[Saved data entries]

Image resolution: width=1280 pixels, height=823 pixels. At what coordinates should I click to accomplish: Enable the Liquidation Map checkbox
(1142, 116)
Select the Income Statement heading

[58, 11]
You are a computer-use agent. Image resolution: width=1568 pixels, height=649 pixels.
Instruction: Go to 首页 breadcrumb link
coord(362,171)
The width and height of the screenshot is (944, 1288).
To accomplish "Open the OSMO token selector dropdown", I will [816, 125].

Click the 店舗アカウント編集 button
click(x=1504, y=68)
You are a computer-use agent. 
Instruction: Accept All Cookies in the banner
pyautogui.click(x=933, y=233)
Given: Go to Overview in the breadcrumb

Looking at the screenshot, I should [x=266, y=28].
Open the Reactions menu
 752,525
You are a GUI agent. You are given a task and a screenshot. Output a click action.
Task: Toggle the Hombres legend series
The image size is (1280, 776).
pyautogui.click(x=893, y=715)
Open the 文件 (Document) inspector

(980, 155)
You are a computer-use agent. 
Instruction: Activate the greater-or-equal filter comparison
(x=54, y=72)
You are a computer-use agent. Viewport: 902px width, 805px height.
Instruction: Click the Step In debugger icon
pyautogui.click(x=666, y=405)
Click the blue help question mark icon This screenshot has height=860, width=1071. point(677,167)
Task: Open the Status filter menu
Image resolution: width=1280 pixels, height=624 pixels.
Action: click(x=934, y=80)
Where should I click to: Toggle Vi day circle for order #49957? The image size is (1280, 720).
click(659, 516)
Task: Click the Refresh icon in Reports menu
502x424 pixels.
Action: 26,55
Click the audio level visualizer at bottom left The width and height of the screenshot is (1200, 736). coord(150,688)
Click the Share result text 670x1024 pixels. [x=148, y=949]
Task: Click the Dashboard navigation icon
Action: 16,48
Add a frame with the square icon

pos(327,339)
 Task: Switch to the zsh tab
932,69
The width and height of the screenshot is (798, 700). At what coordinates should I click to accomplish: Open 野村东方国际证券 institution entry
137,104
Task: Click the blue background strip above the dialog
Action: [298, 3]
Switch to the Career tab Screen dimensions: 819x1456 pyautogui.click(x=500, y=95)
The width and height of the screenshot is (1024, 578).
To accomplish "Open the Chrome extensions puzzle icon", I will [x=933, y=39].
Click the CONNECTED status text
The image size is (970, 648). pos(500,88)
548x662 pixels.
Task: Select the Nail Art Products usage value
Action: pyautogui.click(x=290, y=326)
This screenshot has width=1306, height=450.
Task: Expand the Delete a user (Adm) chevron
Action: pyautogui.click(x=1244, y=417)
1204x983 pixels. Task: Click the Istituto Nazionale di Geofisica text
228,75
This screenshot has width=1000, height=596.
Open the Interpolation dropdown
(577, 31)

Work task:
The result is a copy of every line above where the word "computer" shows up.

Solved problem:
You are a computer-use agent. Image resolution: width=1568 pixels, height=649 pixels.
You are a computer-use agent. 
You are a computer-use agent. 
You are a computer-use agent. Viewport: 902px width, 805px height.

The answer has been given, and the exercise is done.